**Task requirements:**
The answer must consist solely of the lines from the one containing "Click the word RESEARCH in the title" through the last line of the records, set down exactly and without any pictures.

┄┄┄┄┄┄┄┄┄┄┄┄┄┄┄┄┄┄┄┄

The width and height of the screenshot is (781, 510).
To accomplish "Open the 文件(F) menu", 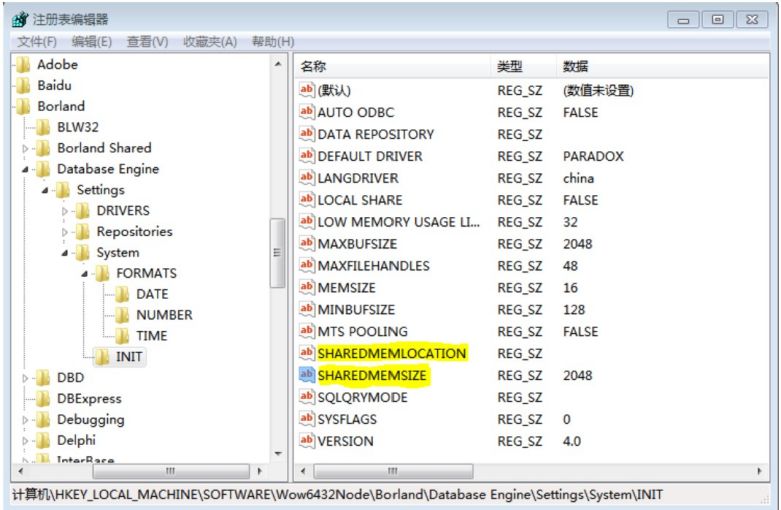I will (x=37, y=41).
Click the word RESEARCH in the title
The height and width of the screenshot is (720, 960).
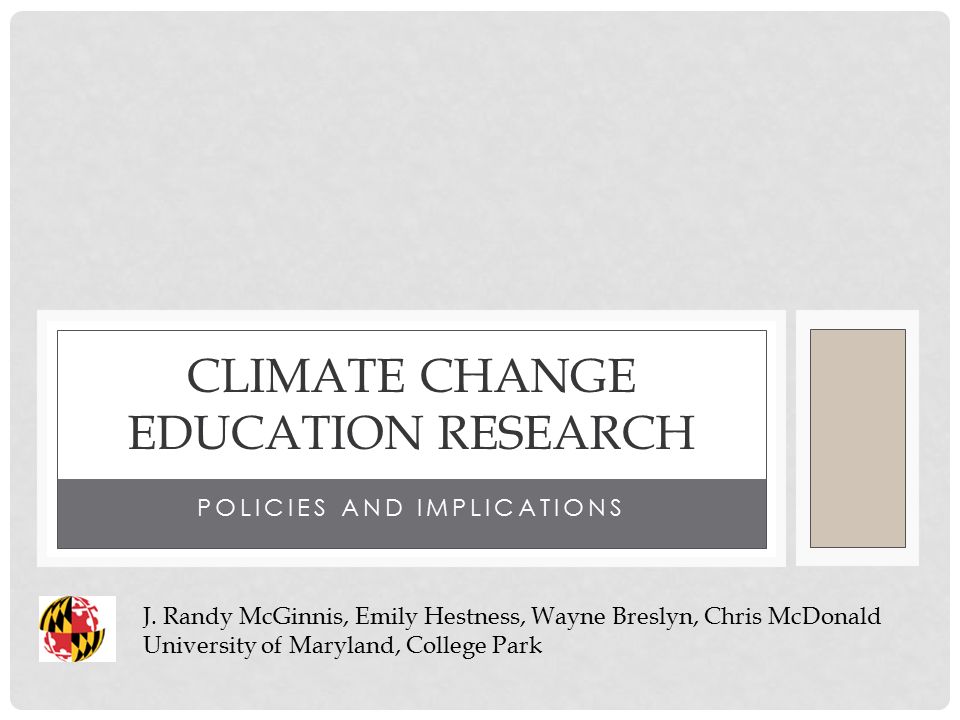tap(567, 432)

┄┄┄┄┄┄┄┄┄┄┄┄┄┄┄┄┄┄┄┄

**Task result:**
Click the word RESEARCH in the title
The height and width of the screenshot is (720, 960).
tap(567, 432)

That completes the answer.